■ **Work instructions**: The lines below starting at the line containing "Given: Select the All Jobs tab" and ending at the line containing "The width and" are to be repeated exactly, with both ends kept and nothing else added.

■ **Records provided**:
━━━

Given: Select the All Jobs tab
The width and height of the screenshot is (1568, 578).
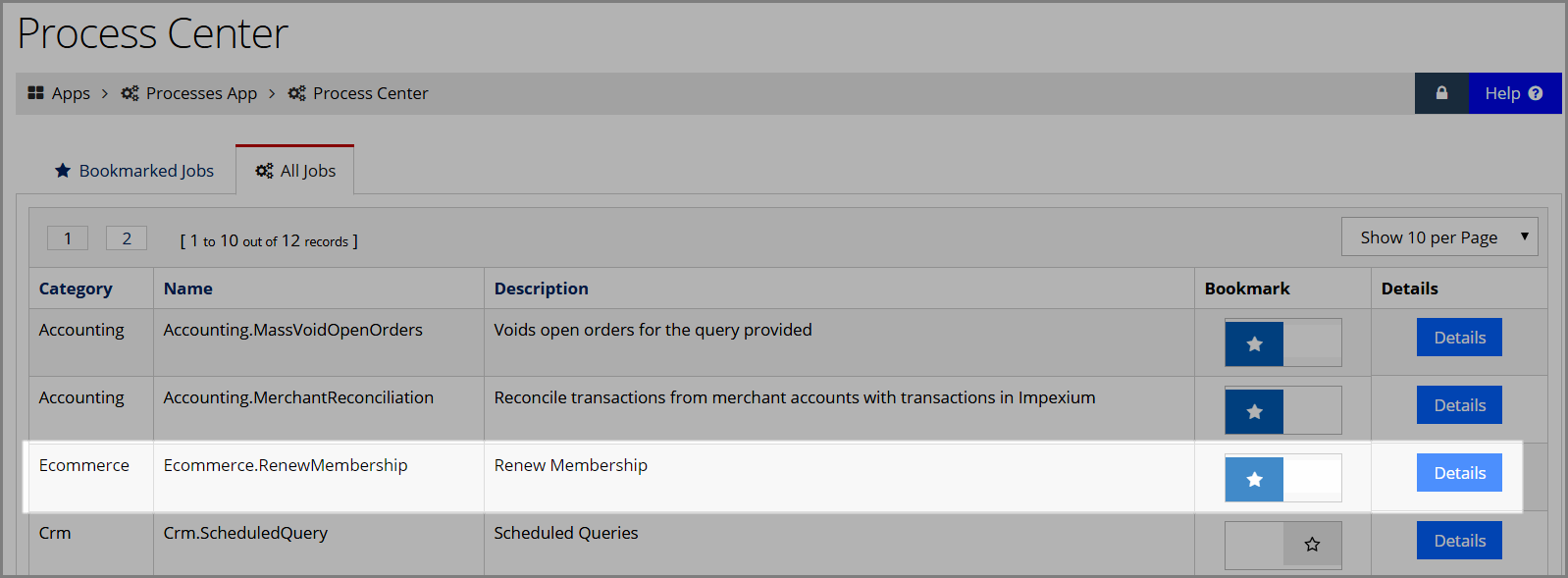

━━━

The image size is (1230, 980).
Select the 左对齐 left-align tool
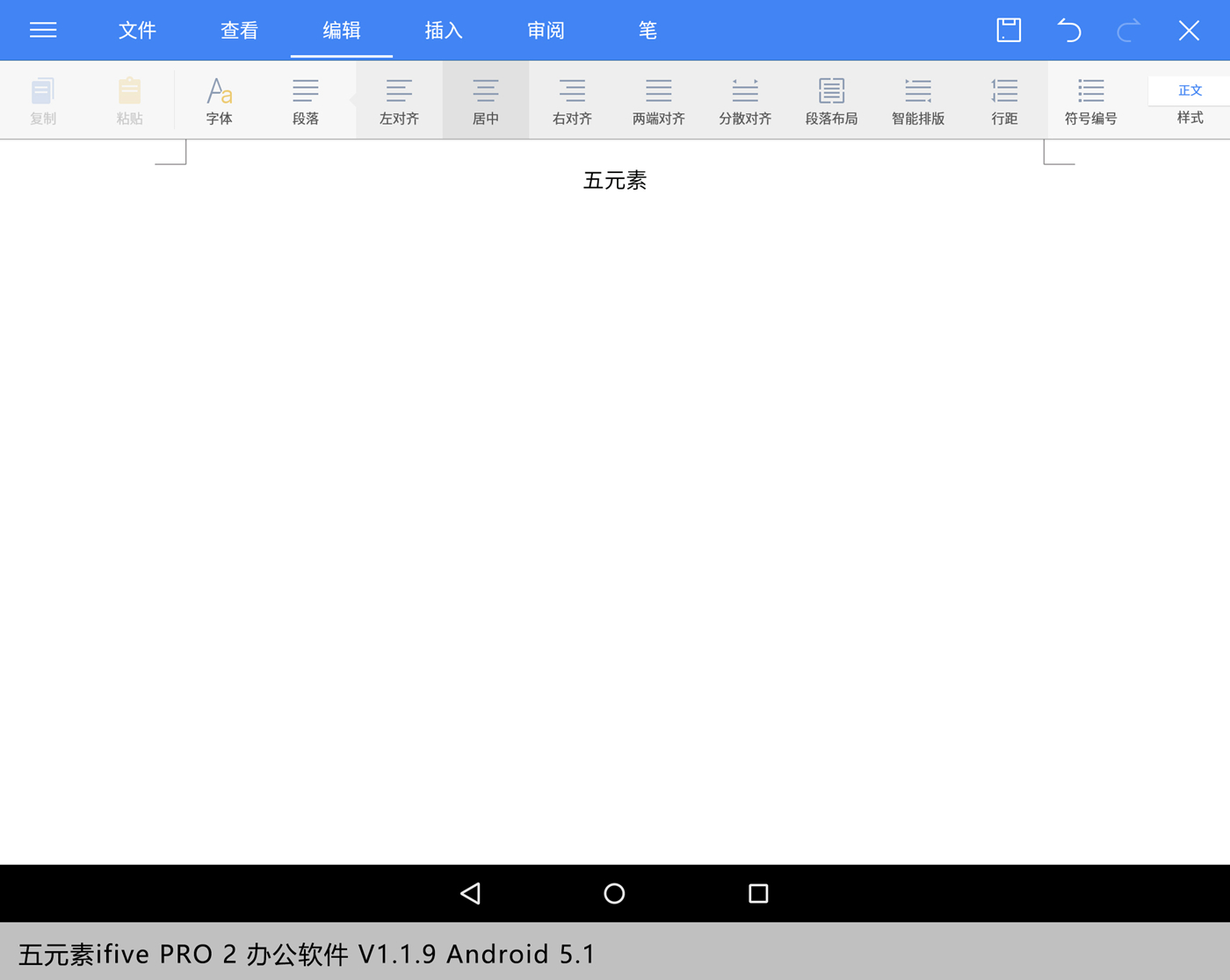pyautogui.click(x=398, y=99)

━━━

■ **Output below**:
Given: Select the All Jobs tab
The width and height of the screenshot is (1568, 578).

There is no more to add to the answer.